我想找到第一个文件中没有出现在第二个文件中的所有 ID，反之亦然。有什么简单的方法吗？

Answer 1

我必须承认，我怀疑这种计算是否适合 MapReduce 的严格范例，纯粹基于该过程的复杂性和计算量（即使您说您的案例中的两个输入文件大小相同），所以我认为这是一个很好的案例，可以在保持简单的同时找到偷工减料的方法。

首先，为了摆脱额外的 IO 负担，您可能希望将这两个文件放入一个目录中（为了简单起见，我们在这里说 \input）以绕过多个输入混乱。之后，只需要一个 MapReduce 作业就可以轻松得多。

在 Map 阶段，您需要做的就是将两个文件的 ID 设置为键，并将它们出现的“文件名”设置为它们的值（这是一种找到对称差异的安全方法，同时继续概括地说，一个 ID 可能会在一个文件中多次出现）。这些“文件名”实际上不需要是实际的文件名，您可以只放置 A 和 B 的字符串来指示在第一个或第二个文件中分别找到该特定行中的特定 ID .

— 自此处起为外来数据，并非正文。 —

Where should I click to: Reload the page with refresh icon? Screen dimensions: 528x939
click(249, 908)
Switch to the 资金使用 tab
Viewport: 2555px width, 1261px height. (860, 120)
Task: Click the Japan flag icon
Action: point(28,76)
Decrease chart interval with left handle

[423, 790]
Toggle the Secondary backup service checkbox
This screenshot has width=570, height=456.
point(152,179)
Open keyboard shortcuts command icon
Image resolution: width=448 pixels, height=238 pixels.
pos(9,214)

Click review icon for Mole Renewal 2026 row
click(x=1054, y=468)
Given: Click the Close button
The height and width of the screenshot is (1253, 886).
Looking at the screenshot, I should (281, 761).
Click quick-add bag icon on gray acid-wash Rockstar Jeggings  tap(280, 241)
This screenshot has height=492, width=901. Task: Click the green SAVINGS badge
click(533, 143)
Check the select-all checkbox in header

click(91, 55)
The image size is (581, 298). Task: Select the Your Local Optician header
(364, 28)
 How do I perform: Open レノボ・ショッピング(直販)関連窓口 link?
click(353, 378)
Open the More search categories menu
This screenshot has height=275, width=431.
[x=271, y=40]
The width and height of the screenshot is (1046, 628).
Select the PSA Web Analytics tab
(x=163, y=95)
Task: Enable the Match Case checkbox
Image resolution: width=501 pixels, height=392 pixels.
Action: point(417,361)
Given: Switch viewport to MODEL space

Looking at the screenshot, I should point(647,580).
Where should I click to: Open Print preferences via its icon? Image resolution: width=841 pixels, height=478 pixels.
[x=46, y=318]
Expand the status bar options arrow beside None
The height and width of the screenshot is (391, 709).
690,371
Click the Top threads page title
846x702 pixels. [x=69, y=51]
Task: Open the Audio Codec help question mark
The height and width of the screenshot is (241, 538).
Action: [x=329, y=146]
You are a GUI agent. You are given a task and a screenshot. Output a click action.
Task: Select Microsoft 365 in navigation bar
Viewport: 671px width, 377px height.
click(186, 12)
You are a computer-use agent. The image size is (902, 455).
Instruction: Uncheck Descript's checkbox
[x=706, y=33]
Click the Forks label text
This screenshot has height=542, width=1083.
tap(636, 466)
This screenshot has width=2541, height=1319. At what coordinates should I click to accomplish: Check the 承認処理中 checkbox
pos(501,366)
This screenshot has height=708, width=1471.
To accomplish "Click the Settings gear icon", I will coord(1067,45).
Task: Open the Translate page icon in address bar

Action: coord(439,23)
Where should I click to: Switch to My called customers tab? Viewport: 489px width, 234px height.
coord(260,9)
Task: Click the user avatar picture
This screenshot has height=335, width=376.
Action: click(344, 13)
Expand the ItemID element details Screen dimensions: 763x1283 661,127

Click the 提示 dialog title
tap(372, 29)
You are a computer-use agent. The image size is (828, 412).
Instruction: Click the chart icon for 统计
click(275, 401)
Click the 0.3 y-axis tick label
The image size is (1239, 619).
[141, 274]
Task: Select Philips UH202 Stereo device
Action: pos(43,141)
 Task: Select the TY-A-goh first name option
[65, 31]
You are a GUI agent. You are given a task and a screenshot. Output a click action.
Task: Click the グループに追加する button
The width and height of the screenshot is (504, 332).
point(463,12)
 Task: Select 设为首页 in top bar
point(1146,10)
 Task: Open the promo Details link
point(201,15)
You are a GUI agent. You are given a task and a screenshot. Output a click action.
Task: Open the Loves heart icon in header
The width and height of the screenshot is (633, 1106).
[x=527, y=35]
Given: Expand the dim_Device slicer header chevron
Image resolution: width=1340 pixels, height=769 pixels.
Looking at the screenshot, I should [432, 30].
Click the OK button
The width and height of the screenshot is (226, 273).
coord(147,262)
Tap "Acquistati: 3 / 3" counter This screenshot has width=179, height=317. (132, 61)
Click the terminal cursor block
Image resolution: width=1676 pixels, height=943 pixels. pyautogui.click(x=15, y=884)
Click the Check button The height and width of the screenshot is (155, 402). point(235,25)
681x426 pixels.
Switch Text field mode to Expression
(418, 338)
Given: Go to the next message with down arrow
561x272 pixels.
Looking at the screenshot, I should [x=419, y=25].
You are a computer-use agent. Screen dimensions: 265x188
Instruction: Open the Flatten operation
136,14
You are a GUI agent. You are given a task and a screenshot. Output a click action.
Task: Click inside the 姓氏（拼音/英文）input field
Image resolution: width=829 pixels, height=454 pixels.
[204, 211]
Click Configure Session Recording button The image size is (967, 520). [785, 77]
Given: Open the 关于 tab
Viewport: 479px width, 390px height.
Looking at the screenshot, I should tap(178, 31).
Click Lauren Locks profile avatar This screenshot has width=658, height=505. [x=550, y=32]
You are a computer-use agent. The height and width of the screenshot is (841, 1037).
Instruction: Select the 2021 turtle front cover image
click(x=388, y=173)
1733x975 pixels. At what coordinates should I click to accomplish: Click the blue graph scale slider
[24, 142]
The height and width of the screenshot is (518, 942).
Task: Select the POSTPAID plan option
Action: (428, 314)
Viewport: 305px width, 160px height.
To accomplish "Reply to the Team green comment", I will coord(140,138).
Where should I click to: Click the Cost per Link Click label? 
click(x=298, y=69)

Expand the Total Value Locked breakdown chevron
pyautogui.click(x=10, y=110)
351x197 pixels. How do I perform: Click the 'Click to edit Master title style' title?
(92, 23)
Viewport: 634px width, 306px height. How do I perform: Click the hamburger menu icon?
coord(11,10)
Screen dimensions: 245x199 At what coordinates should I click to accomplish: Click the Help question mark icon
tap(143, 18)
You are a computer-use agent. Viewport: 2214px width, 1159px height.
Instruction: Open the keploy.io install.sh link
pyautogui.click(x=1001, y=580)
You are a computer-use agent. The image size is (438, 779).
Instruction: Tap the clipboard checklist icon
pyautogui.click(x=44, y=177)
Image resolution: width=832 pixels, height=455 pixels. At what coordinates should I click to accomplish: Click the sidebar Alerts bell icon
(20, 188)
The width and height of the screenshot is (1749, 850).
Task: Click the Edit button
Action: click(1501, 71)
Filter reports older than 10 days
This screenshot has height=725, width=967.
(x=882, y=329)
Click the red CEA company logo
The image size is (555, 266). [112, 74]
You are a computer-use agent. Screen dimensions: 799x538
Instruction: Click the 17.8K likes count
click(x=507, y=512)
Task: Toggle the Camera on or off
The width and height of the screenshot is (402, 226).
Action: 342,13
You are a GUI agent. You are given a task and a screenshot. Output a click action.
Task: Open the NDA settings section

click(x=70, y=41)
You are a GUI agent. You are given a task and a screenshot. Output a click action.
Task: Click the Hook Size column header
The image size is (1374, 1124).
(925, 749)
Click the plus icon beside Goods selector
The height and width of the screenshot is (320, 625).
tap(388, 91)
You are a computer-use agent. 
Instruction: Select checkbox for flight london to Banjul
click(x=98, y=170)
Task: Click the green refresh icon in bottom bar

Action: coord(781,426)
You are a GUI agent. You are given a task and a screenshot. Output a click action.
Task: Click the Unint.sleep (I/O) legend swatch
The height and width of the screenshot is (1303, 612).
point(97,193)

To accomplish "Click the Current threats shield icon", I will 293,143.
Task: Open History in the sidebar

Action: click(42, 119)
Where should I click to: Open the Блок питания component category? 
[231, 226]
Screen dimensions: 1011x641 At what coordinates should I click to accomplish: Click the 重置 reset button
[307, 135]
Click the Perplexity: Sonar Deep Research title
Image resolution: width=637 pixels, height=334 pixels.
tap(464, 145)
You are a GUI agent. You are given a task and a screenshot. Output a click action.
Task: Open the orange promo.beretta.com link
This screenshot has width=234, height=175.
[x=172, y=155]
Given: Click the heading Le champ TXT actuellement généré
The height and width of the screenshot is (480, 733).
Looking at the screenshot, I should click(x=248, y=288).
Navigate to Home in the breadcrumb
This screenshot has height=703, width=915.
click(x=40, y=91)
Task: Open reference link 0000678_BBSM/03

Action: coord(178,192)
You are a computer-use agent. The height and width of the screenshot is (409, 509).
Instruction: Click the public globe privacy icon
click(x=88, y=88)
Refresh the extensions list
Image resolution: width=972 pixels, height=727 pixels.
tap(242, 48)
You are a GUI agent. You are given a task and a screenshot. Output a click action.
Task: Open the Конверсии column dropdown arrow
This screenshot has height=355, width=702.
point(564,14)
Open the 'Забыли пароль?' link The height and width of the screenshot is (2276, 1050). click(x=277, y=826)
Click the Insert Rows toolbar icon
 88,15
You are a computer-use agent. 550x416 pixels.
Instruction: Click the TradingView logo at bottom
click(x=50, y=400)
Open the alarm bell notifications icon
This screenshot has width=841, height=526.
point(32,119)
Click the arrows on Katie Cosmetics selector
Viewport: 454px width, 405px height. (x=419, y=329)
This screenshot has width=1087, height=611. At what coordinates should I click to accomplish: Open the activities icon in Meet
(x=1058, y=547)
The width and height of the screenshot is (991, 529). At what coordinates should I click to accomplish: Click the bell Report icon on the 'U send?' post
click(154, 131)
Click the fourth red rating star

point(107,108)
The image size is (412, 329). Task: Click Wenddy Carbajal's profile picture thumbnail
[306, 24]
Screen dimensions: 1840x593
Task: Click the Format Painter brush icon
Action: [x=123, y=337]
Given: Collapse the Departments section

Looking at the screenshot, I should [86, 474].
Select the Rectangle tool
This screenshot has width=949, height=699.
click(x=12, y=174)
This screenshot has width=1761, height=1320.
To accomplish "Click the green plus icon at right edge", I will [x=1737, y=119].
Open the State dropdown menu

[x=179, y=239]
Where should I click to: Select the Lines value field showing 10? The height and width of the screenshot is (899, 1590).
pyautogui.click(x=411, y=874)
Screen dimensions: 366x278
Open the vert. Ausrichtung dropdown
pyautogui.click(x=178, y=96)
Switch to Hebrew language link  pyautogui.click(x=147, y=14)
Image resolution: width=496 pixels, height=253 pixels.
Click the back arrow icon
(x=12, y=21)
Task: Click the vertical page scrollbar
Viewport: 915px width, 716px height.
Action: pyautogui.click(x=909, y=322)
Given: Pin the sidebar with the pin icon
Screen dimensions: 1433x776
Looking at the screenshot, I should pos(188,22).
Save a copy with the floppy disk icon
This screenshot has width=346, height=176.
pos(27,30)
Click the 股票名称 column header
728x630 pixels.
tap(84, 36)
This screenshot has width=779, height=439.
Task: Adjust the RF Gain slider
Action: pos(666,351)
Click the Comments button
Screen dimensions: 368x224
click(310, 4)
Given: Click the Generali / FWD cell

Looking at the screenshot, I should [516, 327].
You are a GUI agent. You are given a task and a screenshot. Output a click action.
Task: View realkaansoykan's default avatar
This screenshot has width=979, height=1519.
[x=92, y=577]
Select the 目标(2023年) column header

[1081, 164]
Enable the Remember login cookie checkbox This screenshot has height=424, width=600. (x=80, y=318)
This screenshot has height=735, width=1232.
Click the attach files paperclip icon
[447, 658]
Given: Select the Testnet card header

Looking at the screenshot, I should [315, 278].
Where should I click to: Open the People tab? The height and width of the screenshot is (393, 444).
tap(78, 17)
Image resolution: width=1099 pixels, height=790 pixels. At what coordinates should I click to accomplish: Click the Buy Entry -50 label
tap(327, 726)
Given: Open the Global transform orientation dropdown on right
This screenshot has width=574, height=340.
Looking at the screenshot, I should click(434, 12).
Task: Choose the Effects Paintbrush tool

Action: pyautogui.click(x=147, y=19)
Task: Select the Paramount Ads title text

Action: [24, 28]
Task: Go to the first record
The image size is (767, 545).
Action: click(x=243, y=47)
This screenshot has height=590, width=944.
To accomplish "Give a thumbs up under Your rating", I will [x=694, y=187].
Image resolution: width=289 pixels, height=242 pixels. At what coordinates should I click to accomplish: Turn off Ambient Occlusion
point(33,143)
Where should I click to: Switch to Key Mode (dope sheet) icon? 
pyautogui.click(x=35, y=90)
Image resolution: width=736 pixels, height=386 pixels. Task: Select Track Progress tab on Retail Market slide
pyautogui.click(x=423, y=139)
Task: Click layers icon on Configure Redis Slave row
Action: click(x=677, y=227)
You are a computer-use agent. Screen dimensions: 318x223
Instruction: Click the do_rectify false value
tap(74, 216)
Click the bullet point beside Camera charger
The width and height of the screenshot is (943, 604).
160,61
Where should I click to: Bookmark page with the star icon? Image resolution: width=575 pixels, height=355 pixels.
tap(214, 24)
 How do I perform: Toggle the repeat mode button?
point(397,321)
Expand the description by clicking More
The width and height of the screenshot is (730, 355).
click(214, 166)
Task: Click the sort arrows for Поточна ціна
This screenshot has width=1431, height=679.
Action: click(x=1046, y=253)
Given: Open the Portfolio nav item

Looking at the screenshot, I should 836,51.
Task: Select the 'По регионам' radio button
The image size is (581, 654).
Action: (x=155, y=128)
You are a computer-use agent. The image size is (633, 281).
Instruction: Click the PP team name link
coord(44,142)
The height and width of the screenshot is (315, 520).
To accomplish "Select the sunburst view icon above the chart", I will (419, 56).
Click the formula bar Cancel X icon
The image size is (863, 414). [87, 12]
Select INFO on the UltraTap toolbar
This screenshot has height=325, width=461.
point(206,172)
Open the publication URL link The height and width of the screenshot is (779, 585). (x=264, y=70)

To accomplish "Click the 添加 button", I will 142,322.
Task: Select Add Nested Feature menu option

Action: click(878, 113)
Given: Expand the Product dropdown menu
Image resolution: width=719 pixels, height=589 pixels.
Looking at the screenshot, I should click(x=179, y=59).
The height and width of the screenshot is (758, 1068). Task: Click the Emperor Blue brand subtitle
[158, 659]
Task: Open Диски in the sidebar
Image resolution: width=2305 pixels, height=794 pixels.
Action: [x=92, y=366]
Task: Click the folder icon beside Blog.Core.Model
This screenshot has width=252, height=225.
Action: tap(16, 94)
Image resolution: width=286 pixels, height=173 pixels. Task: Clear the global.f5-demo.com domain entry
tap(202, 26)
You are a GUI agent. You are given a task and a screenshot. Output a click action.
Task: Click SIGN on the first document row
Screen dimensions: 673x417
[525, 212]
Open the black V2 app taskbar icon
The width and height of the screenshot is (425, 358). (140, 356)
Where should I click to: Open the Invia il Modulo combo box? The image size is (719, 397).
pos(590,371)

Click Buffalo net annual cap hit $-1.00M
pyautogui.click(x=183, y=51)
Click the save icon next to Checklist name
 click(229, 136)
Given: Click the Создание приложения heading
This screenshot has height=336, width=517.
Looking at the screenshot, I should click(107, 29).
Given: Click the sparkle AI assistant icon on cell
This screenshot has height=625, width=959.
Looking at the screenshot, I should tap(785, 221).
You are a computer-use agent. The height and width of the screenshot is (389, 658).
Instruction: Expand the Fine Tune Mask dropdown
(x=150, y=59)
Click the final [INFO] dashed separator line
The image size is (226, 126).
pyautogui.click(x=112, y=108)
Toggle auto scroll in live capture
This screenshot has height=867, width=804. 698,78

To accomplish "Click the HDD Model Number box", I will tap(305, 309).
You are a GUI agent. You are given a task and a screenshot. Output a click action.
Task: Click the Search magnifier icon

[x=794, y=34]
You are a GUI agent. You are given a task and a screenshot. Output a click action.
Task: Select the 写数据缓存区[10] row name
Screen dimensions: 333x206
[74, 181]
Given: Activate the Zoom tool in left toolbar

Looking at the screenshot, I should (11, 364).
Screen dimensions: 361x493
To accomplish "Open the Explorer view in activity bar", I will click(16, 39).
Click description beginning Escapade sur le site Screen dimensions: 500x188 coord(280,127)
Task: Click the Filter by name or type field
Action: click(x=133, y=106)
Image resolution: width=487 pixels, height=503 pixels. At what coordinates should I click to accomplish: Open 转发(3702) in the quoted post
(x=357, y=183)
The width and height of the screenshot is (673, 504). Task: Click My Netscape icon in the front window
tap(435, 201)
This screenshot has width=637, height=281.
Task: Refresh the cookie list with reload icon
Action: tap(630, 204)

在 Reduce 阶段，您可以将所有引用单个 key/ID 的值放入 HashSet 集合中，该集合包含所有 unique 值你投入其中。这意味着对于每个 reducer（也就是每个 ID），都会创建一个 HashSet 来放置 A 和 B 字符串的多个实例，只存储 one 这些实例。所以：

仅在第一个文件中出现的 ID 将有一个 HashSet 集合，其中只有 A，
只在第二个文件中看到的 ID 将有一个 HashSet 集合，其中只有 B，
在两个文件中看到的 ID 将有一个 HashSet 集合，其中包含 A 和 B（又名交集您不需要的文件数量）。

有了它，您可以简单地检查每个 ID 的 HashSet 并只写上面描述的前两个选项的 ID。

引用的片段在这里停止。